Welcome to the later-than-planned round-up of August. We’re still in September so I’m taking that as a win!
This month was the first in a while where I didn’t have a contractor (Gyan) to help but I think we’ve still got plenty of treats for you. Thankfully open source community contributions seem to have stepped up and there are a whole host of improvements and fixes that made their way in.
A long-running project to improve the User Interface (UI) has now made its way into the main codebase. This aims to make things simpler to use, more mobile-friendly and more aesthetically pleasing.
There’s also a brand new, often-requested feature – Albums, so lets start there…
New UI: Albums
GitHub issue #310
Photonix initially started as a way to find photos without having to organise, by having tags added via machine learning and using metadata created by the camera. This suited me as I’ve been historically quite bad at labelling photos.
As time has gone on we’ve seen that users naturally want to add their own knowledge to the application. The first feature we implemented to enable this was the generic tags feature (see the January 2021 Update).

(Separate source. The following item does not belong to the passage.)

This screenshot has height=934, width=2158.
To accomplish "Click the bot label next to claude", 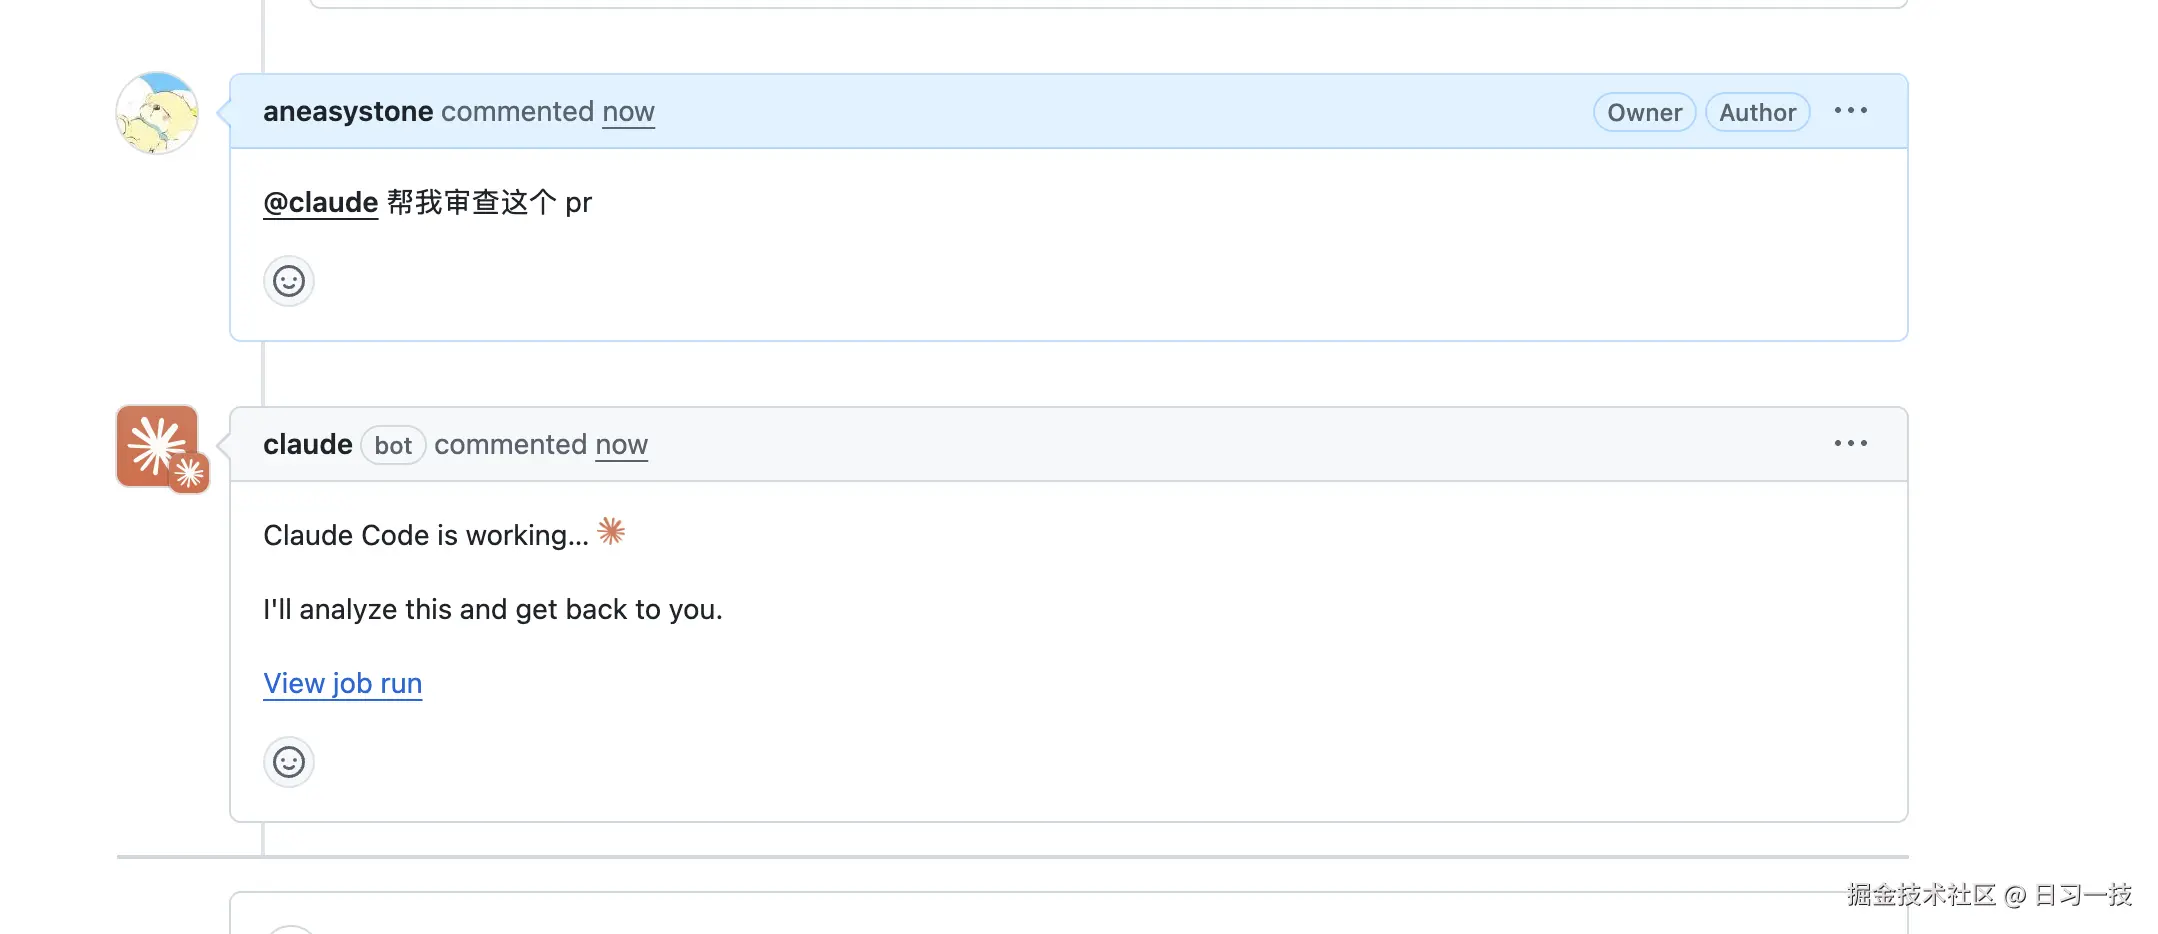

Albums, as we’ve implemented them, are fairly similar to tags but the difference is how they are used. A single photo can be in multiple albums and it will still appear in the main timeline and map views for searching in all the usual ways. When you are assigning it to an album you are saying that this photo belongs to a collection with a name along with a set of other photos. Generic tags could be labelling several individual things in a photo but an album tag describes the whole photo and says that it is worthy of being in a collection.
There’s some subtlety and overlap with generic tags so we’ll have to see how people use them so we can define the difference more clearly with examples.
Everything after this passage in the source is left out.